Hamiltonian Monte Carlo from scratch

This is the second post in a series exploring implementing gradient based samplers in practice. The first post is here. A well tested, documented library containing all of this code is available here. Pull requests and issues are welcome.

The notebook that generated this blog post can be found here.

Markov chain Monte Carlo (MCMC) is a method used for sampling from posterior distributions. Hamiltonian Monte Carlo (HMC) is a variant that uses gradient information to scale better to higher dimensions, and which is used by software like PyMC3 and Stan. Some great references on MCMC in general and HMC in particular are

Our Strategy

  1. Give a few pictures of what is going on
  2. Write down the math we need from Betancourt’s “A Conceptual Introduction to Hamiltonian Monte Carlo”
  3. Write down the implementation in Python

One thing I am not going to do here is justify why this works: Betancourt and his references do a good job of that. I will mention but not pursue ways to make this algorithm fast, leaving those for future blog posts.
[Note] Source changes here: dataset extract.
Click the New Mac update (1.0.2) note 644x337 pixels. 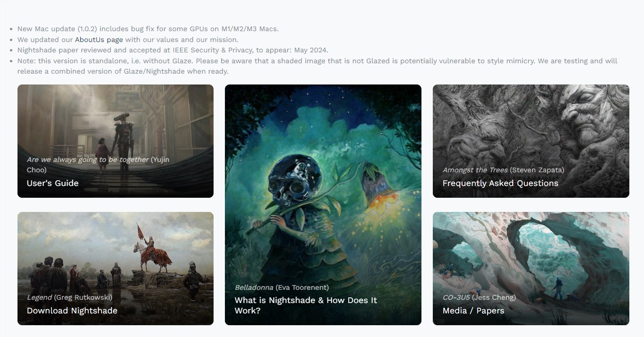[x=148, y=29]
Pictures of what’s going on

Hamiltonian trajectories

Starting from any point, we can generate a new sample from a probability distribution by giving the point some momentum and then updating the position and momentum according to a certain system of differential equations (Hamilton’s equations, whence the name). The differential equation depends on the probability distribution, and we update the position and momentum using “leapfrog integration”. Here are three trajectories of a 2d multivariate normal.

png

Calculating these trajectories is expensive, and we will do a lot of work to make this less expensive. Sometimes trajectories are not precisely ellipses. Here are three trajectories for a mixture of three normal distributions.

png

Notice that the Hamiltonian dynamics preserve energy: the momentum is indicated by the size and direction of the arrows; when the trajectory is furthest away from one of the modes, the arrows are very small indicating large potential energy and small kinetic energy. There is also one trajectory that stays very close to a single mode because it does not have the energy to move to another.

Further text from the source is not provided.